Selasa, 13 September 2016

Resensi Novel S. Mara GD : Misteri Sutra yang Robek

Nama pengarang: S. Mara Gd
Tahun terbit: 2006
Judul buku: Misteri Sutra yang Robek
Kota terbit: Jakarta
Penerbit: PT Gramedia Pustaka Utama
Jumlah halaman: 320 hlm
Sinopsis: Ayu Sutra dan suaminya, Ir. Sutra, telah tujuh tahun berumah tangga. Pernikahan keduanya seringkali tidak harmonis, penuh dengan konflik, pertengkaran dan bahkan kekerasan verbal dan fisik yang dilakukan oleh Ir. Sutra ke istrinya. Penyebab konflik keduanya pun berawal dari hal yang sama, yakni kekecewaan Ir. Sutra mengetahui bahwa istrinya telah kehilangan keperawanannya pada pacar semasa SMA, Hendra. Hal itu diketahuinya pada malam pertama pernikahannya dulu, dan selama tujuh tahun itu pula ia masih tidak bisa menerimanya. Ir. Sutra menganggap bahwa Ayu tidak sesuci yang ia pikirkan sebelumnya. Dan ketika mengingat hal tersebut, Ir. Sutra secara instan akan marah karena merasa ditipu lalu berujung pada pertengkaran, seperti yang sudah-sudah.
Sementara Ayu, menganggap kekecewaan Ir. Sutra tidak logis. Ia toh hanya melakukannya sekali saja dengan Hendra, itu pun saat SMA, masa-masa dimana hasrat para pemuda biasanya tidak bisa mengontrol hasratnya. Dan karena sudah terjadi belasan tahun silam, bahkan sebelum bertemu Ir. Sutra, apakah itu bisa dikategorikan sebagai pengkhianatan? begitu batin Ayu sepanjang waktu. Toh, suaminya sebelum menikahinya juga pernah tidur dengan perempuan-perempuan lain, bahkan jauh lebih banyak dibanding Ayu, jadi tidak adil rasanya membandingkan dosa miliknya dengan dosa Ir. Sutra sendiri.

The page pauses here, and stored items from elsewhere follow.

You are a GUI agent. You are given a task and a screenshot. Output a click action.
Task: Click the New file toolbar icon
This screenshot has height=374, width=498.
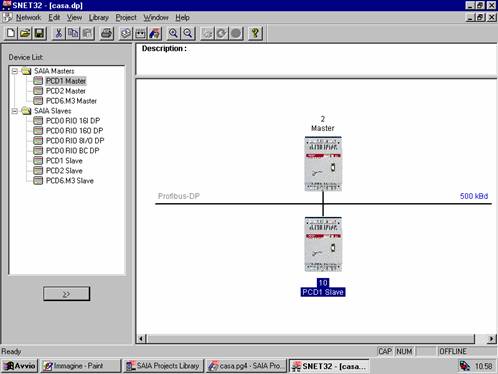click(x=11, y=33)
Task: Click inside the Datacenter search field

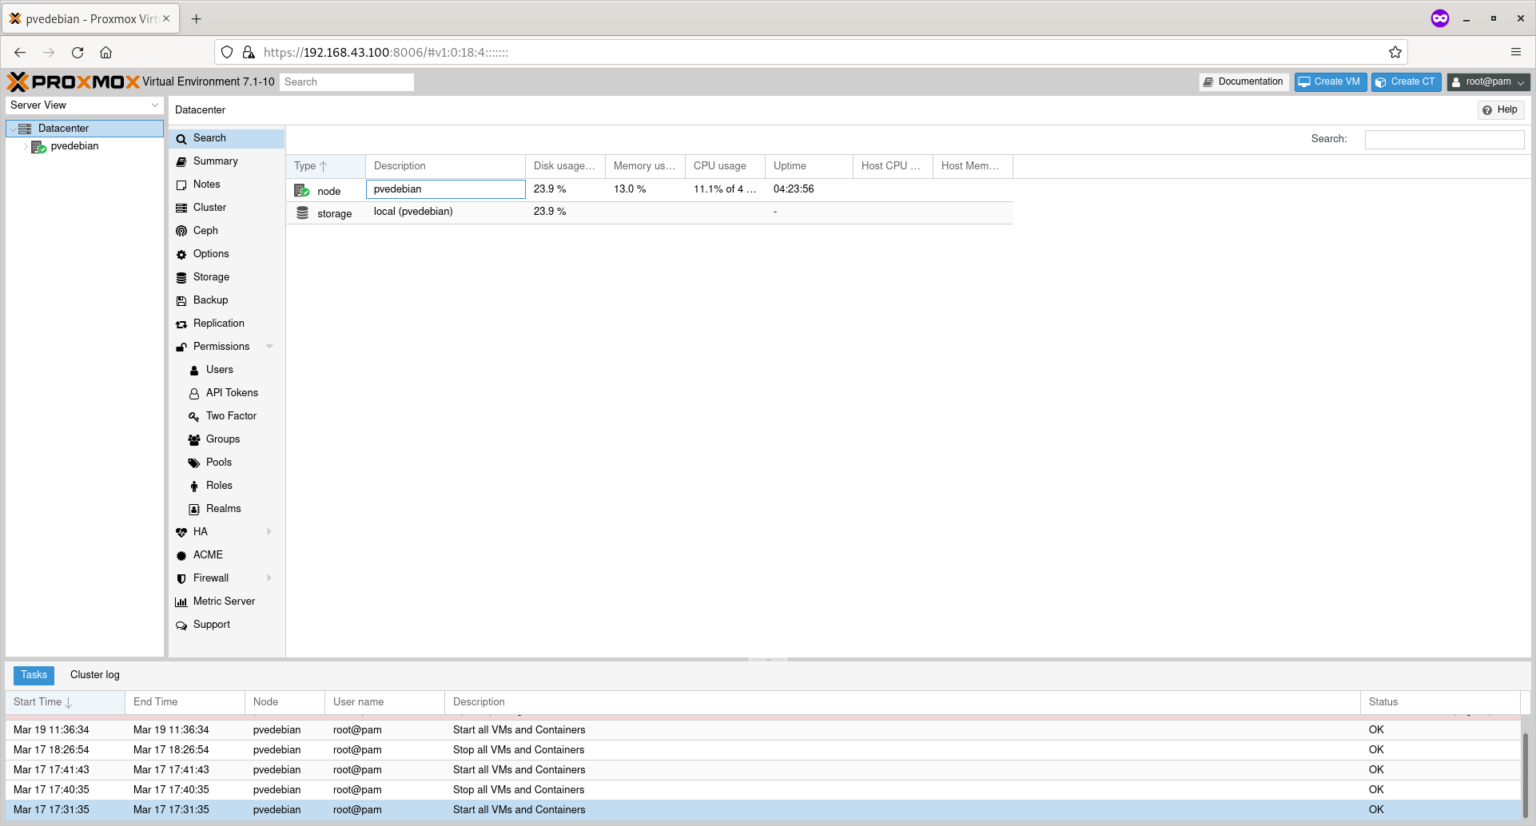Action: pyautogui.click(x=1443, y=139)
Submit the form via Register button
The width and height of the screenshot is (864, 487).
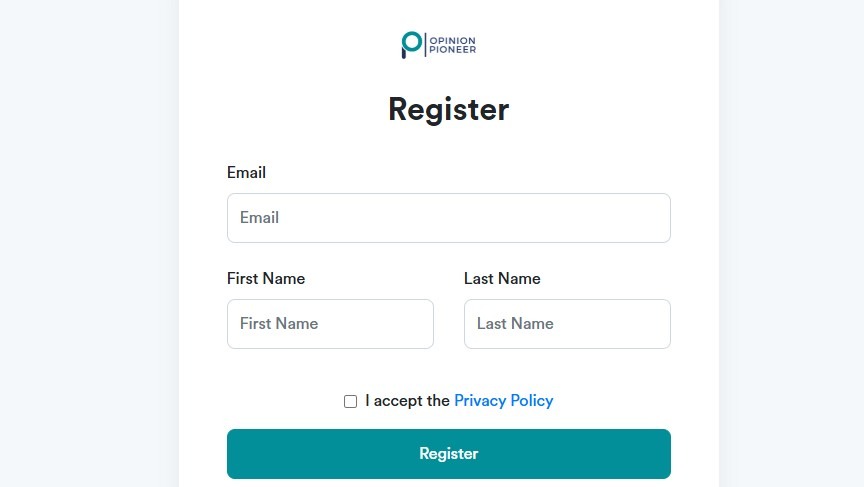448,454
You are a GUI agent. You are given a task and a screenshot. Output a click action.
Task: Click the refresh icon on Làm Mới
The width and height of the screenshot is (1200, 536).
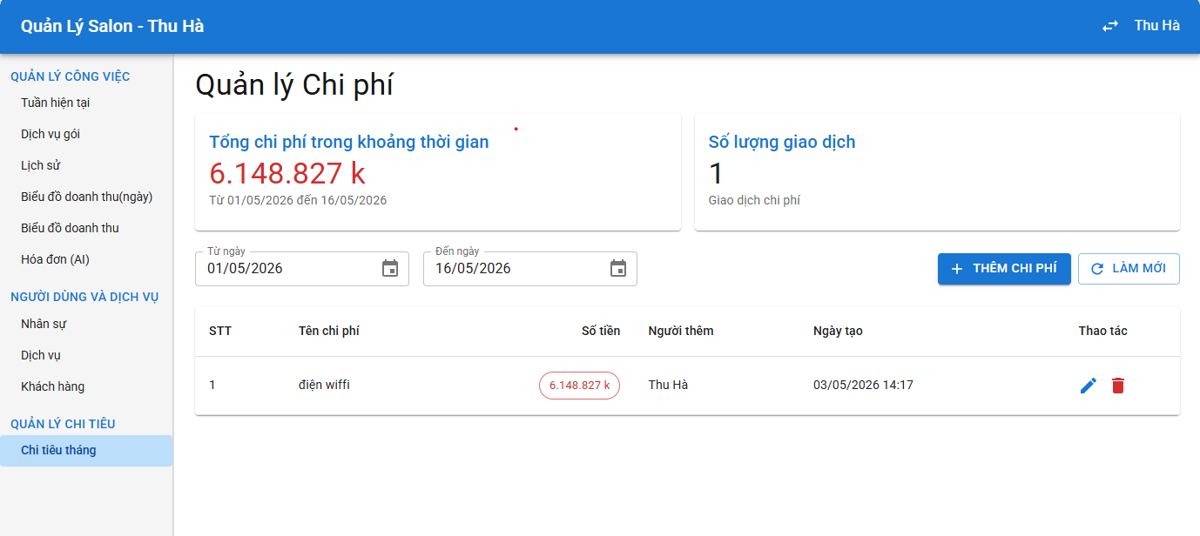click(x=1097, y=269)
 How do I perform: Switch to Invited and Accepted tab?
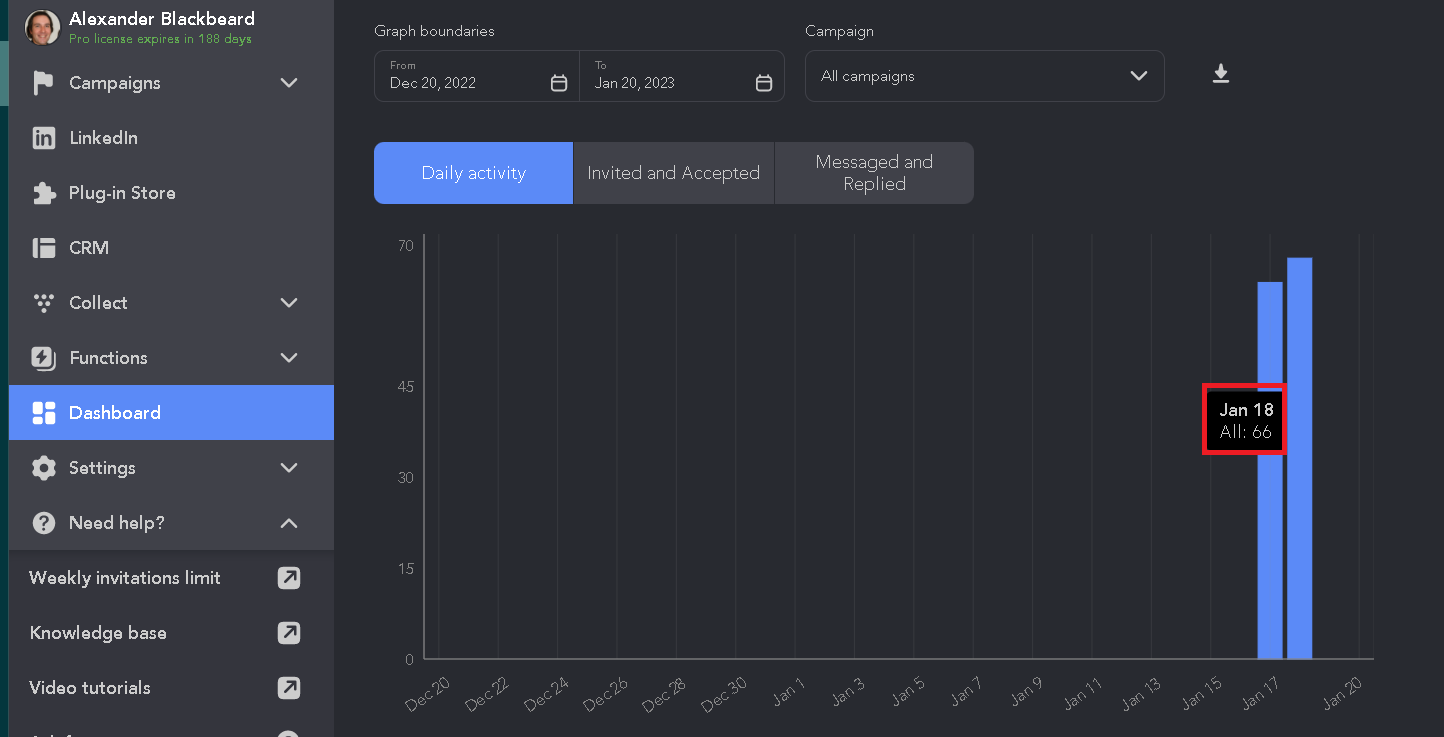coord(674,173)
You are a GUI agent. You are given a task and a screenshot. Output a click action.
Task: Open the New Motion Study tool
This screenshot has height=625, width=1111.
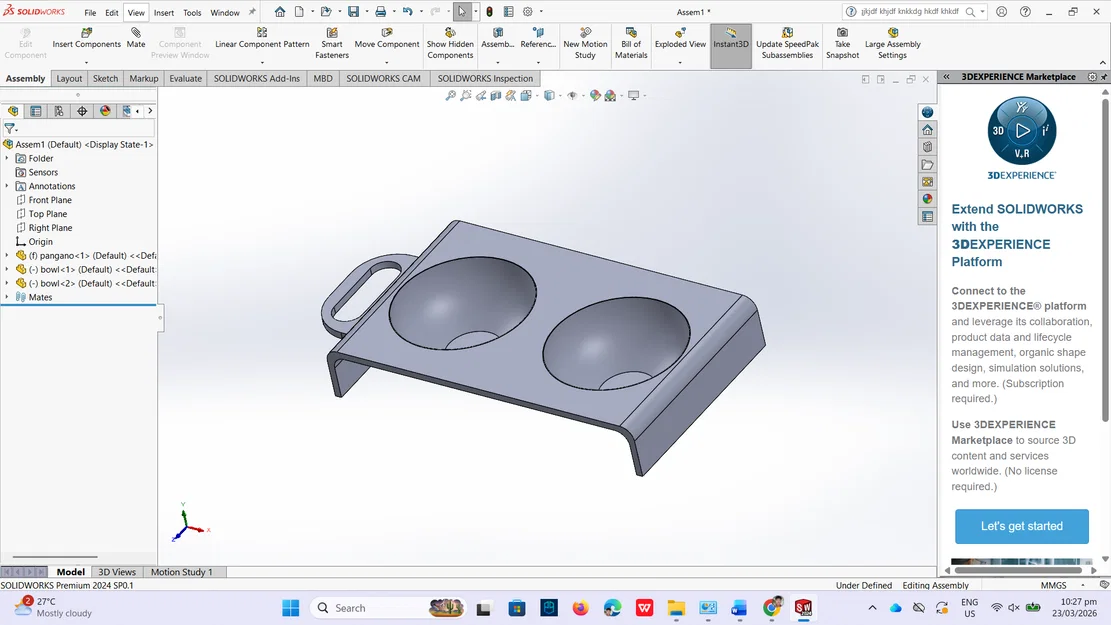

            Pertengkaran demi pertengkaran berujung memanas hingga terakhir kali, Minggu, 7 Oktober, Ir. Sutra menganiaya istrinya secara brutal. Menamparnya berulang kali, membuat bibir Ayu robek dan matanya lebam. Setelah pertengkaran, Ayu berkonsultasi ke beberapa orang, yakni Ny. Diah (tetangganya) dan Manaseh Lubis (teman SMA-nya). Setelah itu, Ayu bertekad tak akan membiarkan dirinya dianiaya lagi, ia berteguh hati untuk menceraikan suaminya, karena menganggap bahwa pernikahannya tidak akan selamat.
            Rabu, 10 Oktober, Ir. Sutra pulang dan menyambut Ayu dengan kondisi yang berbeda dari sebelumnya. 3 hari yang dihabiskannya menyendiri, cukup untuk membuatnya berpikir bahwa dirinya memang masih mencintai Ayu dan ingin agar pernikahannya terselamatkan. Ir. Sutra berjanji pada dirinya sendiri untuk membenahi wataknya, mengontrol emosinya dan bertekad untuk menjadi suami yang baik. Hal itu mengejutkan Ayu, namun Ayu tidak ingin terburu-buru menerima tawaran suaminya untuk membenahi pernikahan mereka. Ayu membuat perjanjian dengan suaminya, memberinya waktu 3 hari selama ia pulang ke rumah orangtuanya, agar Ir. Sutra berpikir dengan jernih apakah ia benar-benar ingin membenahi pernikahannya dengan Ayu, atau meninggalkan Ayu dan menikahi gadis simpanannya yang bernama Roda Savitri Darsono. Ir. Sutra setuju, dan Ayu bergegas meninggalkan rumahnya.
            Namun, Rabu sore itu, Ir. Sutra ditemukan tewas oleh Ny. Diah dan Roda, simpanan suaminya, dalam keadaan mengenaskan, lambungnya robek oleh tusukan gunting dan darah membanjiri kamarnya. Penemuan mayat itu berselang tak jauh setelah kepergian Ayu ke rumah orangtuanya. Semua bukti-bukti mengarah pada Ayu sebagai pelaku utama, melihat dari intensitas pertengkaran mereka selama ini, serta kekerasan yang sering dilakukan oleh Ir. Sutra, masuk akal bila Ayu yang menjadi dalang dibalik kematian Ir. Sutra.
            Dipanggilah polisi, dan dengan segera kasus ini menjadi tugas dari Kapten Polisi Kosasih dan Gozali. Tinggal selangkah lagi untuk membuktikan bahwa Ayu adalah pelaku pembunuhan kepada suaminya sendiri, sebelum akhirnya Gozali menyadari ada sesuatu yang janggal tengah terjadi. Sesuatu yang mungkin membebaskan Ayu dari tuduhan membunuh suaminya sendiri. Sesuatu yang akan membuktikan siapa pembunuh yang sebenarnya.
            Namun, saat tengah disibukkan meneliti kasus kematian Ir. Sutra, satu lagi kematian terjadi di komplek perumahan tempat ia tinggal. Kematian dari tetangga Ir. Sutra, Ny. Hernawan, yang tewas akibat benturan benda keras di tengkorak kepala belakangnya. Penduduk perumahan itu semakin resah, penuh dengan pertanyaan yang membutuhkan jawaban. Siapakah yang membunuh kedua orang tersebut? Apakah kedua kasus itu berkaitan, atau hanya kebetulan semata?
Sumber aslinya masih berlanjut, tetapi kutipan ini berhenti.